Il primo problema affrontato con colpevole ritardo è quello delle mascherine. Le speculazioni sulla vendita dei dispositivi di protezione individuale non era una novità. Anzi, era una costante dai primi giorni dell’emergenza sanitaria. Servivano controlli e prezzi calmierati. Da subito. Si è deciso di attendere e in vista del 4 maggio è arrivata la sentenza. Mascherine in farmacia al prezzo di cinquanta centesimi. In poche ore Arcuri e il governo hanno intuito che la cosa non sarebbe stata semplice né tantomeno immediata. Morale della favola, un accordo è stato trovato solo dopo l’inizio della fase 2 e al 9 maggio le famose mascherine a 50 centesimi (+ IVA) restano un oggetto mitologico che pochissimi hanno avuto la fortuna di vedere.
Un altro ritardo ingiustificabile è quello legato all’App Immuni. Nella fase 2 il tracciamento dei contatti ha una importanza essenziale. Al 9 maggio non è chiaro neanche se Immuni sia uno strumento sicuro in termini di privacy oppure no. E siamo di fronte a uno strumento che a rigor di logica doveva essere a disposizioni degli italiani dalla sera del 3 maggio. Dalla mattina del 4 al massimo. La sensazione è che nella migliore delle ipotesi l’applicazione sarà disponibile solo alla fine del mese di maggio.

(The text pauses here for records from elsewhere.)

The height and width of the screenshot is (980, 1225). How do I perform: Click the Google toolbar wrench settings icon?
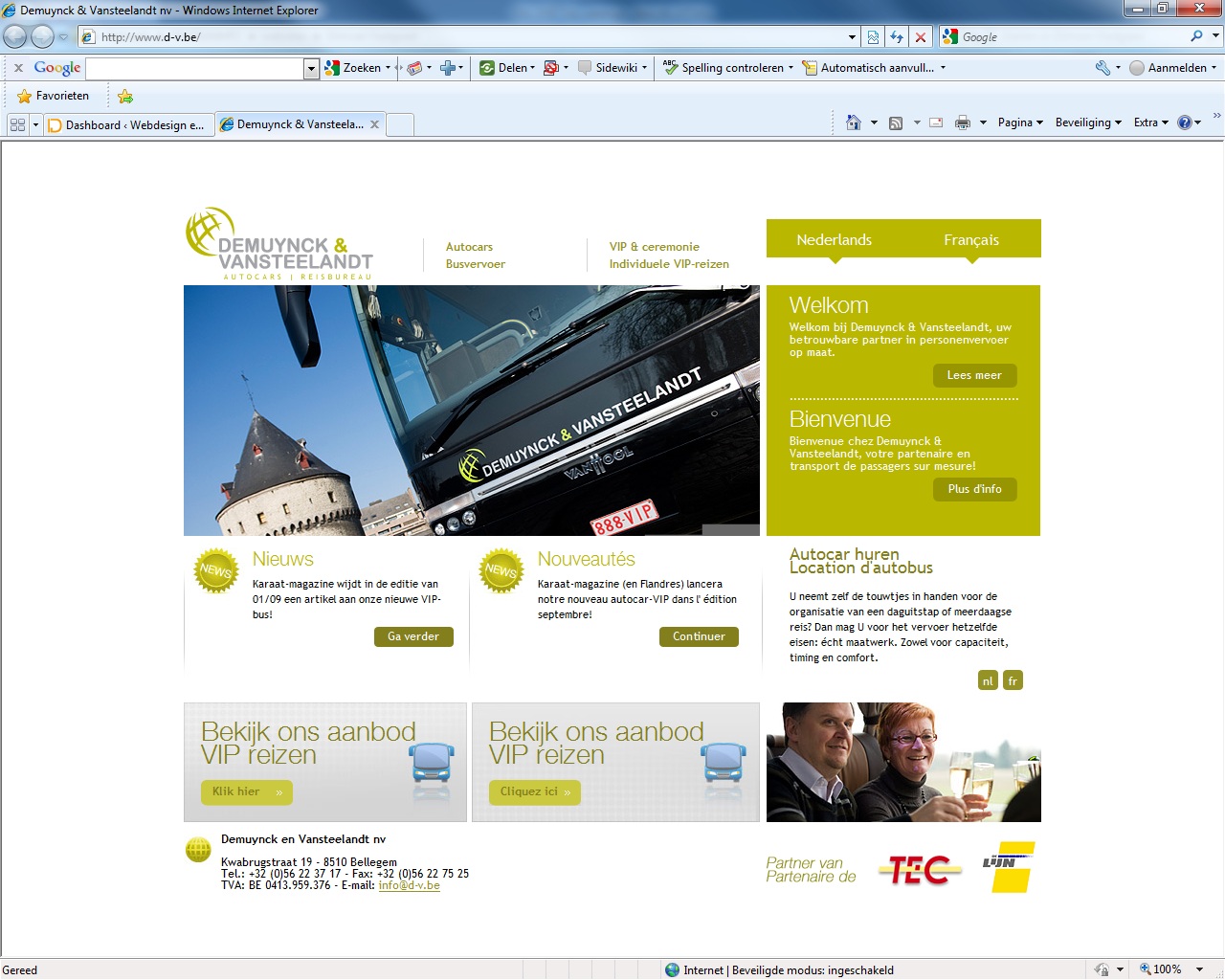pyautogui.click(x=1102, y=68)
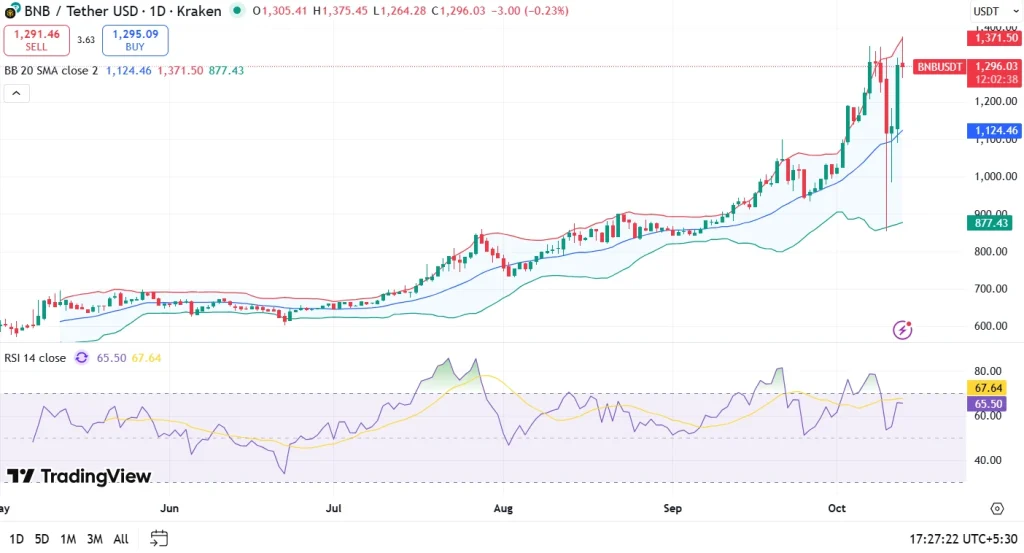
Task: Click the RSI 14 close indicator label
Action: click(36, 357)
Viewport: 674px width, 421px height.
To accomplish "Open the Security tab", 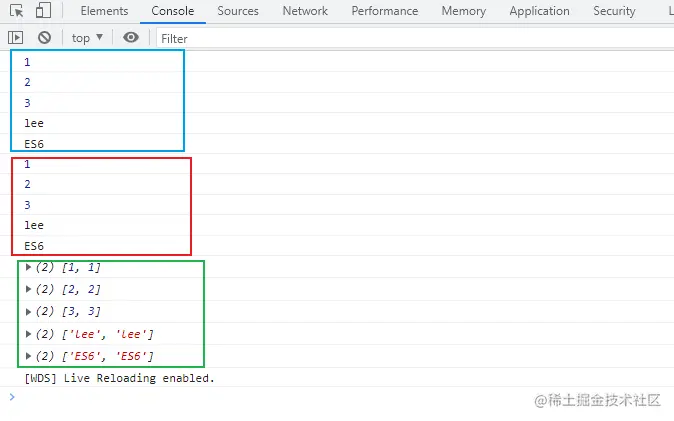I will tap(614, 11).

Nel frattempo ci affida alle mascherine, al distanziamento sociale, al senso di responsabilità, alle preghiere e ai gesti scaramantici.
Sui mezzi di trasporto non abbiamo assistito fino a questo momento a scene di panico o assembramenti eccessivi. Ma questo è legato soprattutto al fatto che molte persone hanno deciso di spostarsi con i mezzi propri piuttosto che con i mezzi pubblici, dove i controlli sono minimi. Soprattutto a bordo dei mezzi.